Skip to content

Hippo Configuration Reference

Complete reference for configuring Hippo, the Metadata Tracking Service (MTS) for the BASS platform.

Overview

Hippo uses two primary configuration files:

  1. config.json -- Main application configuration that specifies the schema path and storage settings
  2. Schema files (YAML or JSON) -- Define entity types, attributes, validators, and inheritance in LinkML format

Configuration is loaded via load_hippo_config() from config.json, and schemas are loaded via SchemaParser or load_schema().


HippoConfig

The main configuration model for the Hippo application. Loaded from config.json.

Field Type Default Description
schema_path Path (required) Path to the schema directory or file containing entity definitions
storage_backend str None Storage backend to use (e.g., "sqlite", "postgresql"). If None, uses default backend
database_url str None Connection string for the database. For SQLite: hippo.db or absolute path
validation_enabled bool true Enable validation of entity data against schema rules
validation_fail_fast bool true Stop validation on first error. If false, collects all validation errors
write_path_validation_enabled bool true Enable validation of write paths (entity location paths)
write_path_validation_timeout float None Timeout in seconds for write path validation. None = no timeout
validators_path Path None Path to custom validators file. If None, uses default location

schema_path is required -- HippoConfig will not instantiate without it.

Example config.json

{
  "schema_path": "./schemas",
  "storage_backend": "sqlite",
  "database_url": "./data/hippo.db",
  "validation_enabled": true,
  "validation_fail_fast": true,
  "write_path_validation_enabled": true,
  "validators_path": "./validators.yaml"
}

Template config.json (from hippo init)

The basic template generated by hippo init produces:

{
  "version": "0.1",
  "storage": {
    "type": "sqlite",
    "path": "hippo.db"
  },
  "schema": {
    "type": "linkml"
  }
}

The full template includes additional sections:

{
  "version": "0.1",
  "name": "hippo-project",
  "description": "Hippo Metadata Tracking Service Project",
  "storage": {
    "type": "sqlite",
    "path": "hippo.db"

- [Requirement 1]: In the Hippo configuration reference, what happens if schema_path is left out?
- [Requirement 2]: Say whether each statement agrees with the Hippo configuration reference, answering yes or no and quoting the words that decide it: (a) Schema files define entity types in LinkML format. (b) The default for write_path_validation_timeout is 30 seconds. (c) The basic template from hippo init sets the storage type to sqlite.
- [Requirement 3]: Resume the Hippo configuration reference from the point where it stops.

- [Information shown]:
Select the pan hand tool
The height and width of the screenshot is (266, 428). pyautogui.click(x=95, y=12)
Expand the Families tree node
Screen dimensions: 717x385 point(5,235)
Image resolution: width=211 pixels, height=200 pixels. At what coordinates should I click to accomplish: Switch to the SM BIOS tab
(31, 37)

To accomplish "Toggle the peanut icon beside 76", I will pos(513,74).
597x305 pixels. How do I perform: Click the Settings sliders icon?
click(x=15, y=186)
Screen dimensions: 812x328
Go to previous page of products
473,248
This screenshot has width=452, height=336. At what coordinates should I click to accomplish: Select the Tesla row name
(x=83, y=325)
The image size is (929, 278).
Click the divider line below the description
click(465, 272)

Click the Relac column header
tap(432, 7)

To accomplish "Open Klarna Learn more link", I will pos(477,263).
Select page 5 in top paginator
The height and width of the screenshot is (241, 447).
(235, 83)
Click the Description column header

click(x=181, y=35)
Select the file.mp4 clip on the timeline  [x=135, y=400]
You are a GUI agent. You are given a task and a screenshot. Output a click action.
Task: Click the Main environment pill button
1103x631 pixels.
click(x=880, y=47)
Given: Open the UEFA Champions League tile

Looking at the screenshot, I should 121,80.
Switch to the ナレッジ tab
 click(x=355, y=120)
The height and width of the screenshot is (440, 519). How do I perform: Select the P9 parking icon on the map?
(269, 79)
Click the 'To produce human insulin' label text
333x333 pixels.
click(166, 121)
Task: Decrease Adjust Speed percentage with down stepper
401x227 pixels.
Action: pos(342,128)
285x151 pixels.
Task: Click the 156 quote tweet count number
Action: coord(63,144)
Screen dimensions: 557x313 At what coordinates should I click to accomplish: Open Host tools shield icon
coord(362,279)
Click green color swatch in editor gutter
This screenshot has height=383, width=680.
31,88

- [Response box 1]: HippoConfig will not instantiate without it.

- [Response box 2]:
(a) Yes: "Define entity types, attributes, validators, and inheritance in LinkML format"
(b) No: "None = no timeout"
(c) Yes: "type": "sqlite"

- [Response box 3]:
  },
  "schema": {
    "type": "linkml",
    "path": "schemas"
  },
  "validation": {
    "enabled": true,
    "strict": false
  },
  "api": {
    "host": "127.0.0.1",
    "port": 8000
  }
}

LinkML Schema Format

Schema files use standard LinkML format. Classes and their attributes are defined in a dictionary structure with a required schema header. Both YAML and JSON are accepted.

Schema Header

Every LinkML schema file requires these top-level keys:

Key Required Description
id Yes Unique URI identifier for the schema
name Yes Short schema name (alphanumeric, underscores, dashes)
prefixes Yes Maps prefix names to IRI namespaces (must include linkml)
imports Yes List of imported schemas (almost always includes linkml:types)
default_range Recommended Default data type for attributes without explicit range (e.g., string)
classes Core Dictionary of class (entity type) definitions
enums Core Dictionary of enumeration definitions
slots Optional Dictionary of reusable slot definitions shared across classes

Schema Example

id: https://example.org/my-lab
name: my_lab
prefixes:
  linkml: https://w3id.org/linkml/
  my_lab: https://example.org/my-lab/
imports:
  - linkml:types
default_range: string

enums:
  SexType:
    permissible_values:
      M:
      F:
      Unknown:

  SampleType:
    permissible_values:
      tissue:
      blood:
      csf:

classes:
  Donor:
    description: "Human donor information"
    attributes:
      donor_id:
        range: string
        required: true
        identifier: true
        annotations:
          hippo_index: true
      species:
        range: string
        required: true
        ifabsent: "string(Homo sapiens)"
      sex:
        range: SexType
        required: true
      date_of_birth:
        range: date
      consent_obtained:
        range: boolean
        ifabsent: "false"

  Sample:
    description: "Biological sample from a donor"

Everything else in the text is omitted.